We've been using the Pixel 2 and it's bigger sibling the Pixel 2 XL for a while. Once again, Google's phones have some fantastic photo capabilities. What we were seeing from both the 12.2MP rear camera and 8MP front-facing is just so much better than any other phone we've ever used. And we've used a lot of them.
Read the Google Pixel 2 review
And that's before Google enables its secret weapon. Google has designed a custom imaging-focused SoC (system on chip) in the Pixel 2, and it's called Pixel Visual Core.
We don't have all the details; Google isn't ready to share them and maybe isn't even aware of just what this custom chip is capable of yet. What we do know is that the Pixel Visual Core is built around a Google-designed eight-core Image Processing Unit. This IPU can run three trillion operations each second while running from the tiny battery inside a mobile phone.
Interestingly, the Pixel Visual Core wasn't even enabled at launch on the Pixel 2 and 2 XL — we're just now seeing an "early version" of it with the Android 8.1 Developer Preview 2. With the Pixel Visual Core finally enabled, Google's HDR+ routines will be processed using this IPU, and it runs fives times faster while using less than one-tenth of the energy than it would if it ran through the standard image processor in the Snapdragon 835.
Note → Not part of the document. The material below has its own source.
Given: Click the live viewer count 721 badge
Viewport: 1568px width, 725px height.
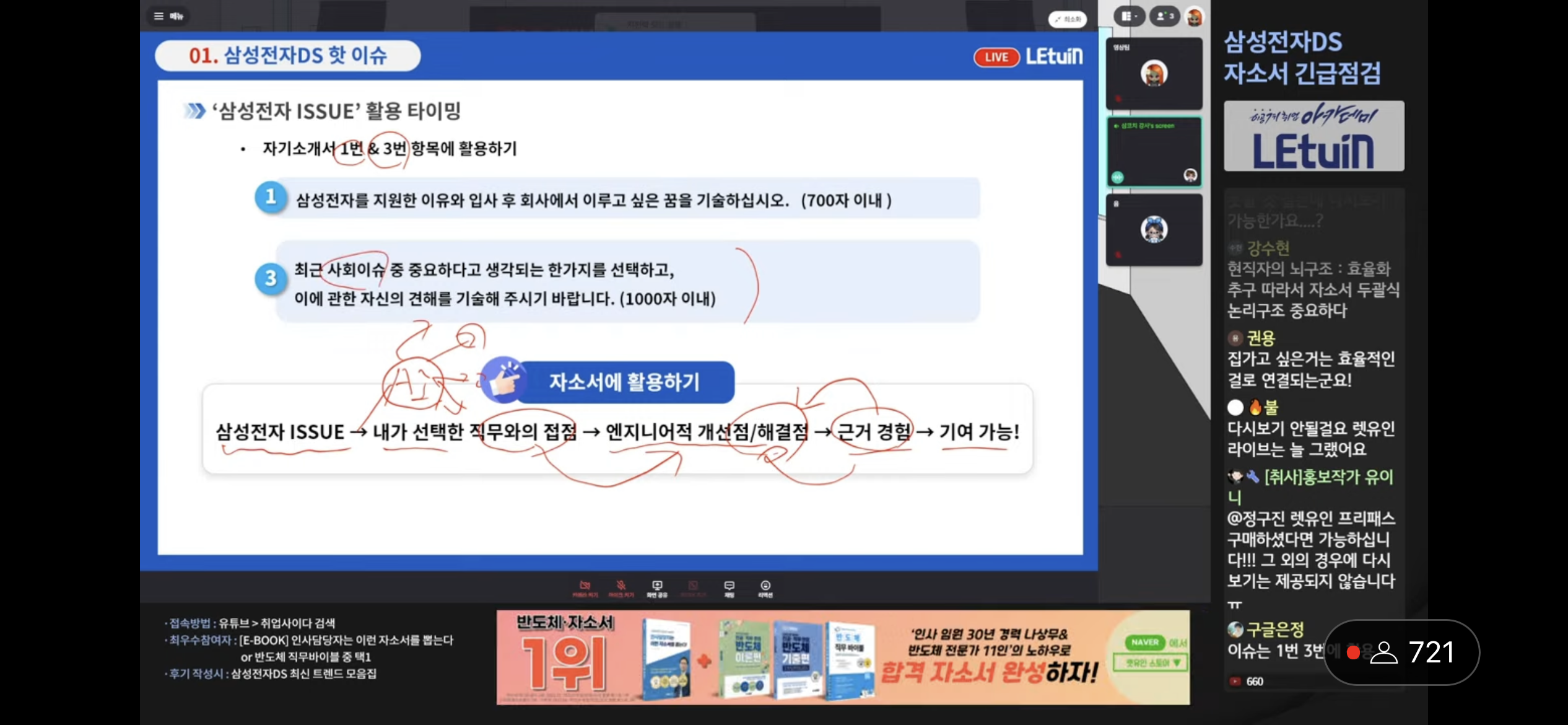Looking at the screenshot, I should (1401, 652).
Google says this is possible because of how well the software and hardware have been matched with each other. The software on the Pixel 2 controls "many more" details of the hardware than you would find in a typical processor to software arrangement. By handing off control to software, the hardware can become a lot more simple and efficient.
Google is a software company first and foremost. It's no wonder that its first custom mobile SoC leverages software the way other companies use hardware.
Of course, this means the software then becomes more and more complex. Rather than use standard methods of writing code, building it into a finished product and then trying to manage everything after all the work is finished, Google has turned to machine learning coding languages. Using Halide for the actual image processing and TensorFlow for the machine learning components themselves, Google has built its own software compiler that can optimize the finished production code into software built specifically for the hardware involved.
Even though it wasn't ready at launch and took extra time to enable, right now the only part of the camera experience using the Pixel Visual Core is the camera's HDR+ feature. It's already very good; this is what comes next.
HDR+ is only the beginning for the Pixel Visual Core.
With the Android 8.1 Developer Preview 2, the Pixel Visual Core will be opened up as a developer option. The goal is to give all third-party apps access through the Android Camera API. This will give every developer a way to use Google's HDR+ and the Pixel Visual Core, and we expect to see some really big things.
For the one last thing we always love to hear about, Google says that we should remember the Pixel Visual Core is programmable and they are already building the next set of applications that can harness its power. As Google adds more abilities to its new SoC, the Pixel 2 and 2 XL will continue to get better and be able to do more. New imaging and machine learning applications are coming throughout the life of the Pixel 2, and we're ready for them.